_What you are asked to do_
Repeat each record below exactly as given.

====== Task data ======

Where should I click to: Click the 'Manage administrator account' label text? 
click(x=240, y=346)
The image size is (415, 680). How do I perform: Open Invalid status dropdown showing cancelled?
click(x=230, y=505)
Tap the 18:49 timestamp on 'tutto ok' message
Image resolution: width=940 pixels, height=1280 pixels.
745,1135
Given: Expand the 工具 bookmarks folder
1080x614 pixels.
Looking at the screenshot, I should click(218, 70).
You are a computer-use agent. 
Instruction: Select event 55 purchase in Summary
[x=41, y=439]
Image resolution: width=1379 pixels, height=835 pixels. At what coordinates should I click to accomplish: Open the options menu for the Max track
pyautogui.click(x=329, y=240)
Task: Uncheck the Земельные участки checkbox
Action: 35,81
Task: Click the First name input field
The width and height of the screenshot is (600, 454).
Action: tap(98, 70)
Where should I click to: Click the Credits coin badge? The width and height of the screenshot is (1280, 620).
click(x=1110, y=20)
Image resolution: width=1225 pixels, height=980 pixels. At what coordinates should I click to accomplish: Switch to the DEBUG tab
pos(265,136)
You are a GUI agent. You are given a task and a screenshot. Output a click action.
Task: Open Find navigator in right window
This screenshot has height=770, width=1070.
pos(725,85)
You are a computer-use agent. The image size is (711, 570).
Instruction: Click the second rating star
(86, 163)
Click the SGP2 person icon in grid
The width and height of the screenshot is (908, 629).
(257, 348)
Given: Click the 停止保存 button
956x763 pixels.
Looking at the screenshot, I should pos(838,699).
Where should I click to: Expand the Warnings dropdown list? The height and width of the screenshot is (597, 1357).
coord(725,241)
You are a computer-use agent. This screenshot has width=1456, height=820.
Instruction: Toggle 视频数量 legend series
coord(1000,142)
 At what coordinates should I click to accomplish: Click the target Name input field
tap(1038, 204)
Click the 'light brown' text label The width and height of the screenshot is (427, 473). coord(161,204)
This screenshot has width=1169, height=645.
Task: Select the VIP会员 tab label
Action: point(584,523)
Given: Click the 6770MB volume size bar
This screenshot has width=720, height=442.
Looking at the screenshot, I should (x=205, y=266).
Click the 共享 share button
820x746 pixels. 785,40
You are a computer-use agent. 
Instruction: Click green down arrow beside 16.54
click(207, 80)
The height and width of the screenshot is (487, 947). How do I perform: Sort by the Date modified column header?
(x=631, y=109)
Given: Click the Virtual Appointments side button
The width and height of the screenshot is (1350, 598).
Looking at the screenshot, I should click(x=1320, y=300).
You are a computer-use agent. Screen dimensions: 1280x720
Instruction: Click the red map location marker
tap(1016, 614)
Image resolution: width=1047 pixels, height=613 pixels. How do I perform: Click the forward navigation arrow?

======

_Output for this task_
Where should I click to: Click the 'Manage administrator account' label text? 
click(x=240, y=346)
The image size is (415, 680). How do I perform: Open Invalid status dropdown showing cancelled?
click(x=230, y=505)
Tap the 18:49 timestamp on 'tutto ok' message
Image resolution: width=940 pixels, height=1280 pixels.
745,1135
Given: Expand the 工具 bookmarks folder
1080x614 pixels.
Looking at the screenshot, I should click(218, 70).
You are a computer-use agent. 
Instruction: Select event 55 purchase in Summary
[x=41, y=439]
Image resolution: width=1379 pixels, height=835 pixels. At what coordinates should I click to accomplish: Open the options menu for the Max track
pyautogui.click(x=329, y=240)
Task: Uncheck the Земельные участки checkbox
Action: 35,81
Task: Click the First name input field
The width and height of the screenshot is (600, 454).
Action: tap(98, 70)
Where should I click to: Click the Credits coin badge? The width and height of the screenshot is (1280, 620).
click(x=1110, y=20)
Image resolution: width=1225 pixels, height=980 pixels. At what coordinates should I click to accomplish: Switch to the DEBUG tab
pos(265,136)
You are a GUI agent. You are given a task and a screenshot. Output a click action.
Task: Open Find navigator in right window
This screenshot has height=770, width=1070.
pos(725,85)
You are a computer-use agent. The image size is (711, 570).
Instruction: Click the second rating star
(86, 163)
Click the SGP2 person icon in grid
The width and height of the screenshot is (908, 629).
(257, 348)
Given: Click the 停止保存 button
956x763 pixels.
Looking at the screenshot, I should pos(838,699).
Where should I click to: Expand the Warnings dropdown list? The height and width of the screenshot is (597, 1357).
coord(725,241)
You are a computer-use agent. This screenshot has width=1456, height=820.
Instruction: Toggle 视频数量 legend series
coord(1000,142)
 At what coordinates should I click to accomplish: Click the target Name input field
tap(1038, 204)
Click the 'light brown' text label The width and height of the screenshot is (427, 473). coord(161,204)
This screenshot has width=1169, height=645.
Task: Select the VIP会员 tab label
Action: point(584,523)
Given: Click the 6770MB volume size bar
This screenshot has width=720, height=442.
Looking at the screenshot, I should (x=205, y=266).
Click the 共享 share button
820x746 pixels. 785,40
You are a computer-use agent. 
Instruction: Click green down arrow beside 16.54
click(207, 80)
The height and width of the screenshot is (487, 947). How do I perform: Sort by the Date modified column header?
(x=631, y=109)
Given: Click the Virtual Appointments side button
The width and height of the screenshot is (1350, 598).
Looking at the screenshot, I should click(x=1320, y=300).
You are a computer-use agent. Screen dimensions: 1280x720
Instruction: Click the red map location marker
tap(1016, 614)
Image resolution: width=1047 pixels, height=613 pixels. How do I perform: Click the forward navigation arrow?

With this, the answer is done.